### STATED PROBLEM 1
Answer these questions about the passage on Trent's aviation career:
(a) How many flight hours did Trent have when he realized he could join a flying club instead of staying in a university program?
(b) At what altitude did Talkeetna Aero fly over the mountain's summit?
(c) For which company did Trent become a bush pilot in Bethel, Alaska?
::: DOCUMENT EXTRACT
After graduating high school with approximately eighteen other students, Trent’s parents encouraged him to pursue professional aeronautics at University of Alaska Anchorage, during which time he earned his private pilot’s license and instrument rating. By then, Trent had 95 hours—he also had an epiphany. He thought, “Why do I need to pay all this money to be part of a university setting when I could just be part of a flying club?” This was a defining choice in two ways. First off, he paid far less per flight hour than he did renting a plane—not to mention he saved on tuition fees. Perhaps more importantly, though, joining a flight club exposed him to tailwheels and ski planes—the latter particularly is a specialized type of flying that few people have access to, let alone consistently, but which nourished Trent’s adventurous side. “Flying on skis was awesome. It made flying this total open abyss where you could go, especially in Alaska. You’ve got lakes everywhere, flat surfaces, and tons of snow. As long as you’re being careful you can get there on skis.”

Trent and I met in Alaska at our first aviation jobs, albeit in much different capacities. Trent was essentially a co-pilot and I was the office manager/flight coordinator for the same company. I was starry-eyed about the unique brand of flying it showcased. In high school, I attended a career day pilot’s talk, but my dreams of adventure were dashed when the speaker painted a limited reality of airlines, military, or both. But Alaska offered something different: the opportunity to fly in in unique places and tinker one’s career around a nomadic lifestyle. At the time of employment, Fly Denali and Talkeetna Aero operated jointly—Fly Denali landed climbers and tourists on Mt. McKinley’s (Denali’s) glaciers in ski planes, while Talkeetna Aero employed twin engines equipped with supplemental oxygen to fly over the mountain’s summit at 20,306 feet. Eventually, Trent would fly both types of aircraft as pilot in command, but back then he was second in command in the twins. Trent’s aviation career was just taking off.

Stony Hill 001

Office with a view

After the summer at Fly Denali/Talkeetna Aero, with about 575 flight hours logged, Trent went to Bethel, Alaska and became a bush pilot for Grant Aviation. At this point, it’s useful to define what a bush pilot is precisely, since the term bush pilot is often sloppily used to encompass all Alaskan aviation.

Trent with a 98 yr old woman in Western Alaska, who made him a fur hat from beaver and seal.

Trent with a 98 yr old woman in Western Alaska, who made him a hat from seal and beaver fur.

The majority of Alaska is cut off from the road system that connects the state to Canada and then feeds back into the contiguous United States—a fact which pleases most Alaskans. Case in point, when the only road into the fishing community of Valdez was annihilated by an avalanche last winter the town shrugged it off and used boats to fill the void. Boats, sled dogs, snow machines, and bush planes are the unifiers between communities off the road system. “You can fly five minutes out of Anchorage and you’re out in the wilderness, but you’re not a bush pilot, you’re taking off out of Anchorage,” Trent explains. Most pilots agree that a pilot’s point of origin and intended destination must be off the road system to qualify as bush flying.
::::::
### STATED PROBLEM 2
Rewrite the rows between the lines holding "1409x840 pixels. Task: Select" and "Collapse the Devices", inclusive, with "Instruction" changed to "Command" and nothing else altered.
::: MATERIAL SHOWN
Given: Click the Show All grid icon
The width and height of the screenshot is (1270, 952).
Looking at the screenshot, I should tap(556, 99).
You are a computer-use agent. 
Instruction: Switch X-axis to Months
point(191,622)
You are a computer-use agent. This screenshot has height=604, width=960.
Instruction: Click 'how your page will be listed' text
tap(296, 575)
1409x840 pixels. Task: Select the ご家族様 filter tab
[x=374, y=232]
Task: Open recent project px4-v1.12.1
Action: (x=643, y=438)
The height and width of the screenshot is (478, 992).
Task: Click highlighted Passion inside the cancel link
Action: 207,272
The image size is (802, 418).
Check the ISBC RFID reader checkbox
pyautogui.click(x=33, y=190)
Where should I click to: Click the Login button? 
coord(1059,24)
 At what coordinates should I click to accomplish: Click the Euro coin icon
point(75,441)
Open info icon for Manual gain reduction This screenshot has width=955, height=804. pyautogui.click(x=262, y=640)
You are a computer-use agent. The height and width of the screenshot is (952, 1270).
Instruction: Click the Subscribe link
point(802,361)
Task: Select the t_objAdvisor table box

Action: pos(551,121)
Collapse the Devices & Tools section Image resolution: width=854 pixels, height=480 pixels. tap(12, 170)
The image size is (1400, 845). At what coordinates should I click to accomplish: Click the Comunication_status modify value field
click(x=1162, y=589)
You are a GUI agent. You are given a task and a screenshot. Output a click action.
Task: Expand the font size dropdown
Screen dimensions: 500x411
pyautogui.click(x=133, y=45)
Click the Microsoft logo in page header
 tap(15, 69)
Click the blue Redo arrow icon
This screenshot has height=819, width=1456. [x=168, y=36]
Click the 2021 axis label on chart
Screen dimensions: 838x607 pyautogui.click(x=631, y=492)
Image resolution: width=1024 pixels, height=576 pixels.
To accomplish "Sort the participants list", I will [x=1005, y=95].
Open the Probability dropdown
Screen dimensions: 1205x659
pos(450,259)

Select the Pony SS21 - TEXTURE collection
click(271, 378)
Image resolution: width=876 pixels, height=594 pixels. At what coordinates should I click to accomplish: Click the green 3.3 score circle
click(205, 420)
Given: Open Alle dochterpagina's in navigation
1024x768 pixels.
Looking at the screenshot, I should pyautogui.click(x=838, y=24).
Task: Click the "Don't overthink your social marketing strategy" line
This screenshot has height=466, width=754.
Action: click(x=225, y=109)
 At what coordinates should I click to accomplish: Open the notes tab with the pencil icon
::::::
### FULL ANSWER 1
(a) 95 hours
(b) 20,306 feet
(c) Grant Aviation

### FULL ANSWER 2
1409x840 pixels. Task: Select the ご家族様 filter tab
[x=374, y=232]
Task: Open recent project px4-v1.12.1
Action: (x=643, y=438)
The height and width of the screenshot is (478, 992).
Task: Click highlighted Passion inside the cancel link
Action: 207,272
The image size is (802, 418).
Check the ISBC RFID reader checkbox
pyautogui.click(x=33, y=190)
Where should I click to: Click the Login button? 
coord(1059,24)
 At what coordinates should I click to accomplish: Click the Euro coin icon
point(75,441)
Open info icon for Manual gain reduction This screenshot has width=955, height=804. pyautogui.click(x=262, y=640)
You are a computer-use agent. The height and width of the screenshot is (952, 1270).
Command: Click the Subscribe link
point(802,361)
Task: Select the t_objAdvisor table box

Action: pos(551,121)
Collapse the Devices & Tools section Image resolution: width=854 pixels, height=480 pixels. tap(12, 170)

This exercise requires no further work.